→ **Task objective**
Switch "BLOG" to "JOURNAL" in everything from the start of the listing below down to the line containing "SMART-SHOP.PK (98, 26)", leaving all else unchanged.

== Data provided

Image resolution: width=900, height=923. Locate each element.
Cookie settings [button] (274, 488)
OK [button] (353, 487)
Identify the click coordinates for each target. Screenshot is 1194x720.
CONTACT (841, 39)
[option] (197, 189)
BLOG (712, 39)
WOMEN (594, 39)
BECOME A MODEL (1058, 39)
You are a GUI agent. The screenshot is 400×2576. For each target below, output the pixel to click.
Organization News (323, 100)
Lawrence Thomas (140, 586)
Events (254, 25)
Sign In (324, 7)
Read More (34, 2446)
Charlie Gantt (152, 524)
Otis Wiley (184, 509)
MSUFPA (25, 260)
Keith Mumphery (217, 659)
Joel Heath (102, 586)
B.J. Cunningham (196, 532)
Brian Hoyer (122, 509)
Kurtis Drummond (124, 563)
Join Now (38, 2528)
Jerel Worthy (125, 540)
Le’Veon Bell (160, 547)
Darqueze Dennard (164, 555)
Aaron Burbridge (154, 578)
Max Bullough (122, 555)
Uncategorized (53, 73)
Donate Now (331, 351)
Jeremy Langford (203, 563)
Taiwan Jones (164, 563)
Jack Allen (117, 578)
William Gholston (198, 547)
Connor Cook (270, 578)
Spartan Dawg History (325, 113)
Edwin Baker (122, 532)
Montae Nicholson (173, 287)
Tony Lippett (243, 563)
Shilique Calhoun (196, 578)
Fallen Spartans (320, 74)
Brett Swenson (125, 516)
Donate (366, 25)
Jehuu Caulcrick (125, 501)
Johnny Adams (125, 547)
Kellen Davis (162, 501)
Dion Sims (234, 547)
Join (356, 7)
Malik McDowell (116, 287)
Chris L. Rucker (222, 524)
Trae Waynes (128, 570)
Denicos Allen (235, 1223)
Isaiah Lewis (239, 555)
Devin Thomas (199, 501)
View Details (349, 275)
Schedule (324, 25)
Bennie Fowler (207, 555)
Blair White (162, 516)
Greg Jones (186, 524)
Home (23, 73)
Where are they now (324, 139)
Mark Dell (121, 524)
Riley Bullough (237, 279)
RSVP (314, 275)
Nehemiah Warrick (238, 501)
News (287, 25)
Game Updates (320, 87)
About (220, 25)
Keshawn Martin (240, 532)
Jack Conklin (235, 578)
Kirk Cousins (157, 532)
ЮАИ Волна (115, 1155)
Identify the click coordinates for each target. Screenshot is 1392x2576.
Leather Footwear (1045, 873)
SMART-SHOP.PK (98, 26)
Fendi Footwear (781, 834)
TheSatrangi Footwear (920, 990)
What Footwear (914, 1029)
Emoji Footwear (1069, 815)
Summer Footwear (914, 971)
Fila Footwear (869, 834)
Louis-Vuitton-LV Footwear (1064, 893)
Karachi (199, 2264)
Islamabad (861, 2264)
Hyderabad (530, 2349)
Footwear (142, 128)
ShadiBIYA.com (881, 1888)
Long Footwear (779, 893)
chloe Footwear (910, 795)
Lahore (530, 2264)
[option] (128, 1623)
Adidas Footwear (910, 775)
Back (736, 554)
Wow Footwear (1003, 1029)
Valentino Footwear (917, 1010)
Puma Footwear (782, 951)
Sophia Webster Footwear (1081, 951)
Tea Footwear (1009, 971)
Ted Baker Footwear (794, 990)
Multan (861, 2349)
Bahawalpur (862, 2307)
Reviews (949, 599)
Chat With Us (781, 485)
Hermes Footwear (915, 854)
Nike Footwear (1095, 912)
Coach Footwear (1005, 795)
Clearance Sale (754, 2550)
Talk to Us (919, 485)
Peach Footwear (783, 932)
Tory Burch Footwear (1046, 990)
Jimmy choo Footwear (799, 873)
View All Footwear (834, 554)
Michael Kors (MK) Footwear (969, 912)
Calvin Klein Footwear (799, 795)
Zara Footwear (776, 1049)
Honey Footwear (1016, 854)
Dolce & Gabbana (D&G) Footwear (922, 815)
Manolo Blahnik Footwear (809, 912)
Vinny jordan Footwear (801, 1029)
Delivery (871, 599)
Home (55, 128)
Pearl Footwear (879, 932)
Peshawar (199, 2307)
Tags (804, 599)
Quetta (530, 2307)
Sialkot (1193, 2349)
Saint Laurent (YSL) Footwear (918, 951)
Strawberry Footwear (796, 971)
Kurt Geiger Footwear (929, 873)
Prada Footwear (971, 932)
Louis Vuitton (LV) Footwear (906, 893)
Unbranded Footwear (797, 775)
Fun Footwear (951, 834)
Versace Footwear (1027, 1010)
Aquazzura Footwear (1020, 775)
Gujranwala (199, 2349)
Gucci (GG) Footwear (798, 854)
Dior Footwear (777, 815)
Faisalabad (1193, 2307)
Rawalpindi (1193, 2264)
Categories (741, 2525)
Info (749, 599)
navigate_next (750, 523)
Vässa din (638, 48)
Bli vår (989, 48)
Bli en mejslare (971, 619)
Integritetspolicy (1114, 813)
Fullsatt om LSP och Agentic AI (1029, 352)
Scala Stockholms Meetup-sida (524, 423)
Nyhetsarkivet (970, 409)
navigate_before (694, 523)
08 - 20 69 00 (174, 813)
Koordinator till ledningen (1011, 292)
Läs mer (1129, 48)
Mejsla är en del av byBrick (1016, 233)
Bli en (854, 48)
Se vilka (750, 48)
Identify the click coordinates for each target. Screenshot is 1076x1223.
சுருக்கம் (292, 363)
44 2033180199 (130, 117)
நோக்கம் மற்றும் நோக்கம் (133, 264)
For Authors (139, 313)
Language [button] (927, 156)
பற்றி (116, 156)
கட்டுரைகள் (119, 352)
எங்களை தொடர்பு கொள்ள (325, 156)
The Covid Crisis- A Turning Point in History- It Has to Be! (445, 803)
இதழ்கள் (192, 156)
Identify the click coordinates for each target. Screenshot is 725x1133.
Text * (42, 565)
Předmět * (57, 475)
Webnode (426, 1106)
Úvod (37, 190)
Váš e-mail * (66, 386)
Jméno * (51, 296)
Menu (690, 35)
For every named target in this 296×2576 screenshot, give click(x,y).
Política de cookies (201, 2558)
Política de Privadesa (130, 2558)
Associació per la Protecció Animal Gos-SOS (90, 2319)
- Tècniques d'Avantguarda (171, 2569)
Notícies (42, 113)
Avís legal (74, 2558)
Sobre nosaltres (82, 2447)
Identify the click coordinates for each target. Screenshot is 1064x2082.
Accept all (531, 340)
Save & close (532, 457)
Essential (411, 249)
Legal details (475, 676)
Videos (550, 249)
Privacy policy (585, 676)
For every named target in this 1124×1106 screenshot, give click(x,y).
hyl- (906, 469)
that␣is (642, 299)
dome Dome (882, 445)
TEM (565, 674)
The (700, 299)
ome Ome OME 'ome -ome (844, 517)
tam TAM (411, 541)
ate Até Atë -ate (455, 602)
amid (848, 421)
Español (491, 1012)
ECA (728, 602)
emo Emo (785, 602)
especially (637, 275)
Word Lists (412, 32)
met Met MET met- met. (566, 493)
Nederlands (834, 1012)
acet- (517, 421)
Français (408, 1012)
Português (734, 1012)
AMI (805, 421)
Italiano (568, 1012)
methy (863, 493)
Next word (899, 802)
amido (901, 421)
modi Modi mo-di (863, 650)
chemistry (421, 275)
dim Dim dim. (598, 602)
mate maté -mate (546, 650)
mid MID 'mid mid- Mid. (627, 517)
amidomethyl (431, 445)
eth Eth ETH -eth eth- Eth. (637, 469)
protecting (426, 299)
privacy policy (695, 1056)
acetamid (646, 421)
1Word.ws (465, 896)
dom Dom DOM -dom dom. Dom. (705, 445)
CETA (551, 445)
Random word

====

→ **Output below**
Image resolution: width=900, height=923. Locate each element.
Cookie settings [button] (274, 488)
OK [button] (353, 487)
Identify the click coordinates for each target. Screenshot is 1194x720.
CONTACT (841, 39)
[option] (197, 189)
JOURNAL (712, 39)
WOMEN (594, 39)
BECOME A MODEL (1058, 39)
You are a GUI agent. The screenshot is 400×2576. For each target below, output the pixel to click.
Organization News (323, 100)
Lawrence Thomas (140, 586)
Events (254, 25)
Sign In (324, 7)
Read More (34, 2446)
Charlie Gantt (152, 524)
Otis Wiley (184, 509)
MSUFPA (25, 260)
Keith Mumphery (217, 659)
Joel Heath (102, 586)
B.J. Cunningham (196, 532)
Brian Hoyer (122, 509)
Kurtis Drummond (124, 563)
Join Now (38, 2528)
Jerel Worthy (125, 540)
Le’Veon Bell (160, 547)
Darqueze Dennard (164, 555)
Aaron Burbridge (154, 578)
Max Bullough (122, 555)
Uncategorized (53, 73)
Donate Now (331, 351)
Jeremy Langford (203, 563)
Taiwan Jones (164, 563)
Jack Allen (117, 578)
William Gholston (198, 547)
Connor Cook (270, 578)
Spartan Dawg History (325, 113)
Edwin Baker (122, 532)
Montae Nicholson (173, 287)
Tony Lippett (243, 563)
Shilique Calhoun (196, 578)
Fallen Spartans (320, 74)
Brett Swenson (125, 516)
Donate (366, 25)
Jehuu Caulcrick (125, 501)
Johnny Adams (125, 547)
Kellen Davis (162, 501)
Dion Sims (234, 547)
Join (356, 7)
Malik McDowell (116, 287)
Chris L. Rucker (222, 524)
Trae Waynes (128, 570)
Denicos Allen (235, 1223)
Isaiah Lewis (239, 555)
Devin Thomas (199, 501)
View Details (349, 275)
Schedule (324, 25)
Bennie Fowler (207, 555)
Blair White (162, 516)
Greg Jones (186, 524)
Home (23, 73)
Where are they now (324, 139)
Mark Dell (121, 524)
Riley Bullough (237, 279)
RSVP (314, 275)
Nehemiah Warrick (238, 501)
News (287, 25)
Game Updates (320, 87)
About (220, 25)
Keshawn Martin (240, 532)
Jack Conklin (235, 578)
Kirk Cousins (157, 532)
ЮАИ Волна (115, 1155)
Identify the click coordinates for each target. Screenshot is 1392x2576.
Leather Footwear (1045, 873)
SMART-SHOP.PK (98, 26)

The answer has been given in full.